With the increased focus on the environment, businesses are invested in embedding the sustainable, charitable, cultural and social sponsorship in their CSR policies. This can bolster their offering and help increase customer loyalty, public perception and employee engagement.
The primary objective of sponsorship in this space is generally not to drive revenue for the brand, but this can of course happen. In essence, these CSR policies are used to communicate to the wider audience that the business i.e. Banks, Oil Companies and Hedge Funds are giving back to the community and the wider ecosystem.
A large majority of CSR sponsorship takes place geographically close to the sponsors HQ. The main reason for this is so the brand can be seen to be involved with its local community and help encourage local or smaller not for profit businesses. Brands will also use these sponsorships to encourage employees to partake in wholesome activities to enrich their lives and ultimately, for effective employee engagement.
But can sponsorship within CSR actually make a difference to public image of the brand, benefit the rights holder and, in turn, help the wider community?
A perfect example of how this can backfire is BP’s recent withdrawal from sponsorship of their 27 year relationship with the Tate Gallery.
From the very beginning the partnership was tainted with regular protests and criticism. It was difficult to see how BP were involved with these institutions other than to try to improve public perception of the company. A company that is seen to only care about profits and continually harm the environment.
It was revealed that BP’s financial contribution to the gallery was between £150k-£330k per year, and their main reason for withdrawal was due to tightened budgets.
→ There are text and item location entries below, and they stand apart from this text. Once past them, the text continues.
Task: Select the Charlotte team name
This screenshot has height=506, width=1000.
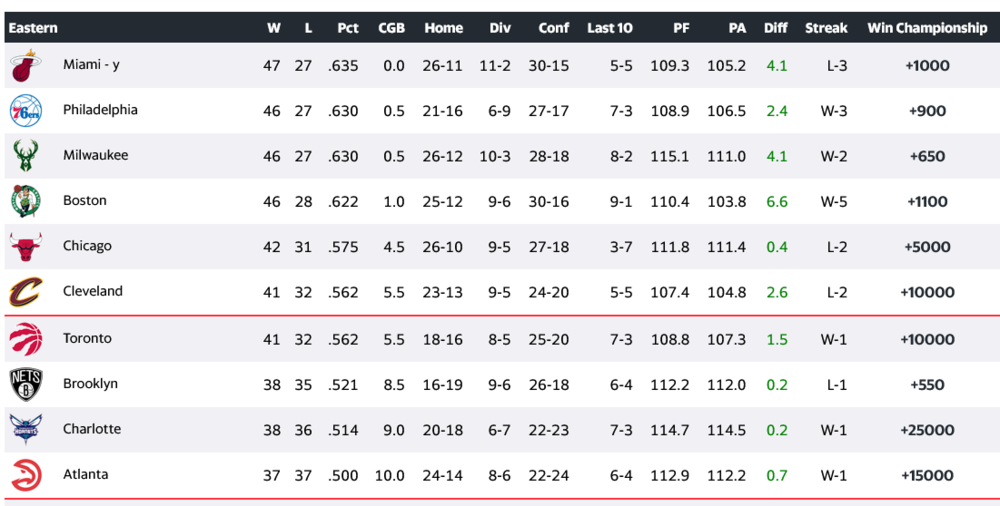Action: click(x=92, y=428)
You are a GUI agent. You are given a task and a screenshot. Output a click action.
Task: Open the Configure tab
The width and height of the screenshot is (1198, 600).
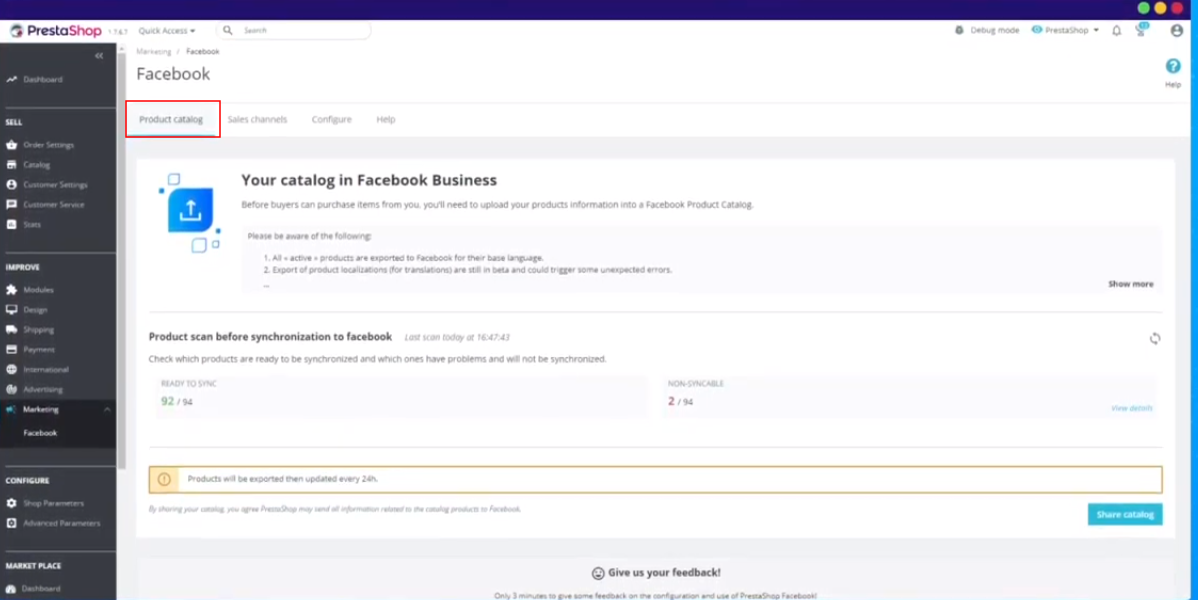pos(331,120)
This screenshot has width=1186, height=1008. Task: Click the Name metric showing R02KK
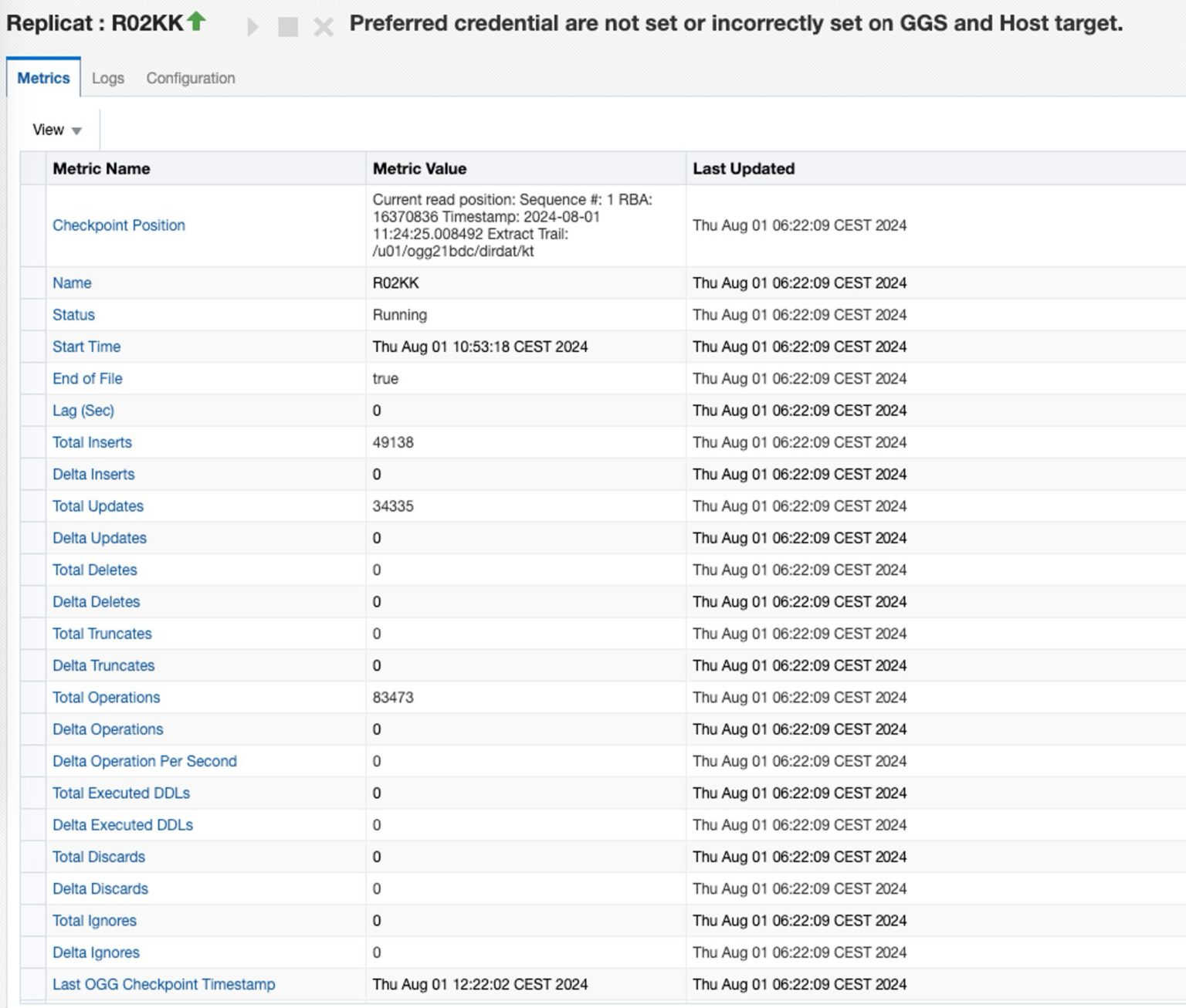[71, 283]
So, it can be forgiven that the public didn’t really see this as a real reason when in 2015 BP’s CEO was awarded a $1.4m cash bonus! In this case, it also reflects negatively on the rights holder. They have the power whether or not they approve a brand as a sponsor and it must be more than just the money.
For a successful sponsorship to happen, not just within CSR, there must be a genuine alignment and a visible proof the brands involvement is benefiting the rights holder. These sponsorships can naturally unlock unique assets from the rights holder such as providing the opportunity to offer money can’t buy experiences to client’s such as late night gallery viewings, interviews with artists or even just a different space to conduct board meetings.
Once a strong proposition has been created and integrated then the sponsor can start to think about generating an ROI. Otherwise it is essentially sponsoring with the hope it can make a difference to the brands public image.